- 할 일:
• A. 상호배타적 집합 글에 따르면, 배열에서 인덱스와 그 인덱스의 값이 같으면 무엇을 뜻하나요?
• B. 상호배타적 집합 글을 두 문장으로 요약하세요.
• C. 아래 상호배타적 집합 글을 마지막 부분에 이어서 계속 쓰세요.

- 본문:
%%

[묘공단] 코딩테스트 스터디 6주차

이 글은 골든래빗 코딩 테스트 합격자 되기 파이썬 편의 10장 써머리입니다

집합과 상호배타적 집합의 개념

집합은 순서와 중복이 없는 원소들을 갖는 자료구조, Python에서는 간단하게 set()을 활용할 수 있다. 상호배타적 집합은 서로 다른 두 집합 사이에 공통 원소가 없는 경우를 말함

코딩 테스트에서 상호배타적 집합을 활용하는 가장 큰 이유는 그래프 알고리즘 중 사이클을 판별하기 위해서 활용. 그 외에는 아래와 같은 응용 사례들이 존재한다

이미지 분할
도로 네트워크 구성
최소 신장 트리 알고리즘 구현
게임 개발
클러스터링 작업

집합의 연산

집합의 표현은 앞서 배운 트리의 배열 표현과 거의 유사하게 구현할 수 있고, 대표적인 연산은 합치기와 탐색 (Union-Find)가 있음. 배열의 인덱스는 자기 자신, 그리고 그 인덱스에 해당하는 값은 부모 노드를 의미하고 만약 인덱스와 인덱스에 해당하는 부모 노드 값이 같다면 그것은 루트 노드를 의미한다. 보통 초기화 시 부모 노드는 자기 자신으로 설정하고 알고리즘이 진행되면서 채워지게 됨

# 인덱스와 인덱스에 해당하는 값이 같은 값을 가지도록 초기화
num_of_nodes = 5
disjoint_set = [x for x in range(num_of_nodes)]

유니온-파인드 알고리즘

파인드 연산은 특정 노드의 루트 노드가 무엇인지 탐색하는 방법이고, 만약 두 노드의 파인드 연산 결과가 같다면 동일한 루트 노드를 가진다는 의미로 볼 수 있다. 즉, 반대로 생각하면 사이클이 형성되는 지 여부도 파인드 연산의 결과 비교를 통해서 가능함

disjoint_set = [x for x in range(num_of_nodes)]
def find(node: int) -> int:
    if disjoint_set[node] != node:
        # 아래 호출을 통해서 경로 압축이 발생
        disjoint_set[node] = find(disjoint_set[node])

%%

- 주어진 자료:

%%

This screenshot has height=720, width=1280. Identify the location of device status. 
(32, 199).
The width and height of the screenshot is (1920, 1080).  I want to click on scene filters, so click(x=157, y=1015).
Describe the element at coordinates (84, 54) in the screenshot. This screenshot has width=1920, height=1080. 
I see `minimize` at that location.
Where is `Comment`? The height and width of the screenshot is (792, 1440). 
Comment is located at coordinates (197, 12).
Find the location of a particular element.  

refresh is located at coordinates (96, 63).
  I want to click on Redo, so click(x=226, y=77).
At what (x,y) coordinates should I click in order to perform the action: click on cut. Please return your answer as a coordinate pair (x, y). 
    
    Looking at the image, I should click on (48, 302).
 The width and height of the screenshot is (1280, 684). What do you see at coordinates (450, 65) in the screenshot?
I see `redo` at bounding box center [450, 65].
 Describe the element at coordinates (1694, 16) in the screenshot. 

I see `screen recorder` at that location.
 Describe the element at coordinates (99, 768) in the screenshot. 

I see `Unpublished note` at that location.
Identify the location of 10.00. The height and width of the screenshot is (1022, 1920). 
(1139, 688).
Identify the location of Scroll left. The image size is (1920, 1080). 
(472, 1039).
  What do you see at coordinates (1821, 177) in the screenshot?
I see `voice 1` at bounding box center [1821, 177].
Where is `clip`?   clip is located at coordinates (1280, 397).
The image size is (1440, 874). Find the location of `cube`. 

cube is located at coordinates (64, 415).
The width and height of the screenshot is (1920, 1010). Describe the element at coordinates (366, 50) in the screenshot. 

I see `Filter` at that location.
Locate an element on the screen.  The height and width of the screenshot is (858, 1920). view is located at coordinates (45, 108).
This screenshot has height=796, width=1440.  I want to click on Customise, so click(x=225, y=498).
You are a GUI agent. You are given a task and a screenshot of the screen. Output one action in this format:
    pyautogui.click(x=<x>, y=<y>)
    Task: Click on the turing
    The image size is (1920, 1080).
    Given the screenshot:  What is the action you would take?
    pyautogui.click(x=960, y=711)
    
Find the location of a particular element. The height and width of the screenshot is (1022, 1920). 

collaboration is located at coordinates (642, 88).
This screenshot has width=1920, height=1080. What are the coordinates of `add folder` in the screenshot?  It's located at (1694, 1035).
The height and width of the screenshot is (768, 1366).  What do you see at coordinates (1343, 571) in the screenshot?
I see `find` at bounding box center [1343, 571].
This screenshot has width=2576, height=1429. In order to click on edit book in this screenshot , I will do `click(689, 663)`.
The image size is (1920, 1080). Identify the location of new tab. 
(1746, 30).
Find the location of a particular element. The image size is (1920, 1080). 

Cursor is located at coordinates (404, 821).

%%

- 순서별 답:
• A. 그 노드가 루트 노드라는 뜻입니다.

• B. 집합은 순서와 중복이 없는 원소들로 이루어진 자료구조이고, 상호배타적 집합은 두 집합 사이에 공통 원소가 없는 경우를 말하며, 코딩 테스트에서는 주로 그래프의 사이클을 판별하는 데 쓰입니다. 집합은 인덱스가 자기 자신이고 값이 부모 노드인 배열로 표현하며, 파인드 연산으로 루트 노드를 찾아 두 노드의 결과가 같은지 비교하면 사이클이 생기는지 알 수 있습니다.

• C.
    return disjoint_set[node]

합치기 연산은 두 집합을 하나로 합치는 연산이고, 다시 말하면 두 집합의 루트 노드를 같게 하는 것. 루트 노드는 두 집합의 루트 노드 중 하나가 되면 되지만, 보통 rank 개념을 도입해서 처리를 한다. 아이디어는 rank가 낮은 집합의 루트 노드의 부모 노드를 rank가 큰 집합의 루트 노드로 변경. 만약 rank가 같다면 둘 중 하나를 root 노드로 갱신하고 rank 값도 1 증가

disjoint_set = [x for x in range(num_of_nodes)]
rank = [0] * num_of_nodes
def union(node1: int, node2: int) -> None:
    root_of_node1 = find(node1)
    root_of_node2 = find(node2)

    if rank[root_of_node1] < rank[root_of_node2]:
        disjoint_set[root_of_node1] = root_of_node2
    elif rank[root_of_node1] > rank[root_of_node2]:
        disjoint_set[root_of_node2] = root_of_node1
    else:
        disjoint_set[root_of_node2] = root_of_node1
        rank[root_of_node1] += 1

몸풀기 문제

간단한 유니온-파인드 알고리즘 구현하기

from typing import List, Union


def solution(k: int, operations: List[List[Union[int, str]]]) -> int:
    disjoint_set = [x for x in range(k)]

    def _union(node_index1: int, node_index2: int) -> None:
        root_index1 = _find(node_index1)
        root_index2 = _find(node_index2)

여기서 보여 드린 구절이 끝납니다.